That's a change in velocity, which implies a force. How much?

I had a similar thought about that a coupe years back. I was animating a cartoon that involved Rapunzel's hair, and wondered if tying the hair off around an anchor post in the window might prevent the stresses on the tresses from transmitting to Rapunzel.

A physics background can be a blessing and a curse as an animator. On the one hand, it makes it a lot easier to explain animation in a technical manner, and produce more realistic motion. On the other hand, it can be hard to turn off the brain and go with "It's a cartoon, Rule of Cool/Funny/Awesome applies."

FWIW, the cartoon I was working on was a Happy Tree Friends episode, so the implausible physics tend towards the gruesome side.

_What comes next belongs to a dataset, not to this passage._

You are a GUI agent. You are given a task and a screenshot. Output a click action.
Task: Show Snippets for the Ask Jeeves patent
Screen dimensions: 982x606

By Left_Wing_Fox (not verified) on 04 May 2009 #permalink

The Mythbusters did once successfully test that a rope made from human hair was sufficiently strong to allow someone to escape from prison.

Re:Time travel and dark wizards. Yeah and no one on either side tries to make any new time travel devices. Harry Potter had so many consistency problems it wasn't funny.

We also have a separate set of issues which is that Rapunzel needs to have hair that is strong enough to do this. I suspect that the weakest part is where the hair meets the scalp. That could rip badly.

Yeah, I always assumed she tied a crude rigging knot on the bed post or something before tossing the hair-rope over the ledge.
@Mark: That alternate Rapunzel story is great.

I appreciate this post.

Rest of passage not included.